McLaren Team Principal Andrea Stella says an unfortunately-timed Safety Car led to Lando Norris being fitted with Hard tyres instead of Soft compound rubber towards the end of the British Grand Prix.

A Virtual Safety Car period was triggered on Lap 31 of 52 to clear Kevin Magnussen's stricken Haas, prompting many of the leading runners to pit for fresh rubber.

At this point, Norris was in second place, some nine seconds behind Verstappen, and with victory seemingly out of reach, McLaren elected to fit a set of Hard tyres to Norris' car.

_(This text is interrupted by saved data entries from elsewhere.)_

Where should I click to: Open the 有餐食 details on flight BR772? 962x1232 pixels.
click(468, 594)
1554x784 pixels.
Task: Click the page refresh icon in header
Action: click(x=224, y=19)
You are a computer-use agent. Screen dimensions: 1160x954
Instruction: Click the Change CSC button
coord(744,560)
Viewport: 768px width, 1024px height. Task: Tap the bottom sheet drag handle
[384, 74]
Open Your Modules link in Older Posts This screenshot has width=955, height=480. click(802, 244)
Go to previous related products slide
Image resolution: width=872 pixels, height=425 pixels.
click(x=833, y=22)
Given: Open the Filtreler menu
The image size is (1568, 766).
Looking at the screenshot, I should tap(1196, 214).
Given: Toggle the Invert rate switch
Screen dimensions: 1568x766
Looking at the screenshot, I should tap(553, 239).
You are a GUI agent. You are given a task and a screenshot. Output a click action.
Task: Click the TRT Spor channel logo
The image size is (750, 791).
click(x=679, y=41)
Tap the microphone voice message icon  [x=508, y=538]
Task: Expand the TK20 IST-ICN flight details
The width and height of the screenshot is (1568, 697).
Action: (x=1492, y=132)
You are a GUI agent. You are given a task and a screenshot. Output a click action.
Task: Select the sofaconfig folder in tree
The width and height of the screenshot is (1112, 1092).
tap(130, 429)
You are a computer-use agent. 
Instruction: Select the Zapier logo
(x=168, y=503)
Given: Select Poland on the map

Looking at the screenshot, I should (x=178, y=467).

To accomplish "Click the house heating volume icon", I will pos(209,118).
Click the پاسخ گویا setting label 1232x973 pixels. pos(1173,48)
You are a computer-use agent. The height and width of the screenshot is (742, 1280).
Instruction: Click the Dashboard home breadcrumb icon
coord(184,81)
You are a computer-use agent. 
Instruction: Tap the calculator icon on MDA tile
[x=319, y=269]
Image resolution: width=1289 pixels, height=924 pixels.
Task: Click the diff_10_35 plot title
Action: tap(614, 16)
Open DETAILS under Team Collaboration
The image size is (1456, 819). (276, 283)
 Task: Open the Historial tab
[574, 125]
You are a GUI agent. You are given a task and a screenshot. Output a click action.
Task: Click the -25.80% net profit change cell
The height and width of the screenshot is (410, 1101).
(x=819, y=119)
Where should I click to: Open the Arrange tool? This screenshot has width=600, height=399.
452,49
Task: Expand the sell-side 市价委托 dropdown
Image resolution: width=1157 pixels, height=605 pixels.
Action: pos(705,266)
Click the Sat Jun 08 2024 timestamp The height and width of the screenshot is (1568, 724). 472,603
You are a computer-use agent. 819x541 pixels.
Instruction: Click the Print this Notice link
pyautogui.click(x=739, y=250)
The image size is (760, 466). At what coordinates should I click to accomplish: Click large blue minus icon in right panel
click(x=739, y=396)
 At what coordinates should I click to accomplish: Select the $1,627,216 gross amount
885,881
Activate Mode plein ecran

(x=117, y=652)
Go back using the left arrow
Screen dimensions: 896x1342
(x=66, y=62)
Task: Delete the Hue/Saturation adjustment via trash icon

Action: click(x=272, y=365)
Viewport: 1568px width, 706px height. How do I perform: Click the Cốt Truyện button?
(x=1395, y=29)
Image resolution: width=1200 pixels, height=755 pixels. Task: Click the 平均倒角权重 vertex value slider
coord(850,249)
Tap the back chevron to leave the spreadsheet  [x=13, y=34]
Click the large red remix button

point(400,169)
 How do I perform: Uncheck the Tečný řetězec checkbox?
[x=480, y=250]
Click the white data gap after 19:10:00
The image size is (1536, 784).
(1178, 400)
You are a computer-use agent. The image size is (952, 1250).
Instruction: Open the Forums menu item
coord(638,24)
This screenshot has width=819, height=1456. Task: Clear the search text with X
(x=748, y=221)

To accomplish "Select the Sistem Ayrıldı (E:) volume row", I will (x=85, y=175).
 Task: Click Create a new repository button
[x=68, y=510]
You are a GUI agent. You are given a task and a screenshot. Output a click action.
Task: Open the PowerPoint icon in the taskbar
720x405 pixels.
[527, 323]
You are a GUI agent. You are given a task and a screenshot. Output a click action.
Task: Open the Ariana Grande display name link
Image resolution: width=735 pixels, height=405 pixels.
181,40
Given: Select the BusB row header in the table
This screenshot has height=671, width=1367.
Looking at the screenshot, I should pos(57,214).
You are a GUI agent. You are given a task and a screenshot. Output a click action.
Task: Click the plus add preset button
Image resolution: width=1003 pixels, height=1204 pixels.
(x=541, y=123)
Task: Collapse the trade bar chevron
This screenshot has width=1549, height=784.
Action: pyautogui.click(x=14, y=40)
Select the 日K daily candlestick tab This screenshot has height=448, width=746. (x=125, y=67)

However, the initial VSC period was soon upgraded to a full Safety Car deployment, meaning the nine-second gap between Verstappen and Norris would disappear, potentially allowing Norris to challenge the Red Bull for the win.

At the time of the change from VSC to SC, however, Norris was almost approaching the pit lane, and Stella said it would have been too operationally difficult to make a sudden switch to Soft tyres after having committed to Hards.

"Under the Virtual Safety Car, we were happy to go on Hard tyres because it wouldn't have been a problem in terms of warm up," Stella told media, including RacingNews365.com.

"But then the Virtual Safety Car was converted into a Safety Car when we were pitting, and everything was [ready] at the pitstop to put Hard tyres on. A last-minute change to Soft would have been an operational problem.

"If you have the pit crew ready with the Hard tyres, and you make a call for Soft tyres, it means that the guys that need to pick the tyres would have to rush in the garage, remove the blankets, and bring the tyres back. It can create quite a bit of a situation, and it could have delayed the pitstop."

Silverstone tyre warm-up easier than other circuits

Norris radioed his displeasure when he discovered that he was on Hard tyres and the cars around him were on Softs, and the Briton had to defend robustly from the Soft-shod Lewis Hamilton behind him, as the McLaren’s tyres took longer to get in their optimum operating window.

However, Norris managed to endure that difficult period and successfully held off Hamilton to finish second, and Stella noted that Silverstone’s high-speed nature meant that tyre warm-up happened more quickly than at other circuits.

“We thought that this is not one of those situations in which the hard tyres have a massive difference from a warm-up point of view to the soft,” said Stella.

“If you can manage the first four corners, and then you go through corner nine, you start to generate a decent amount of temperature. So we kept the decision simple.

“We didn't want to change the allocation of tyres at the pitstop because this could have meant a significant delay. And, accepting that it could have cost us at the restart maybe one position, that was the most sensible thing to do.”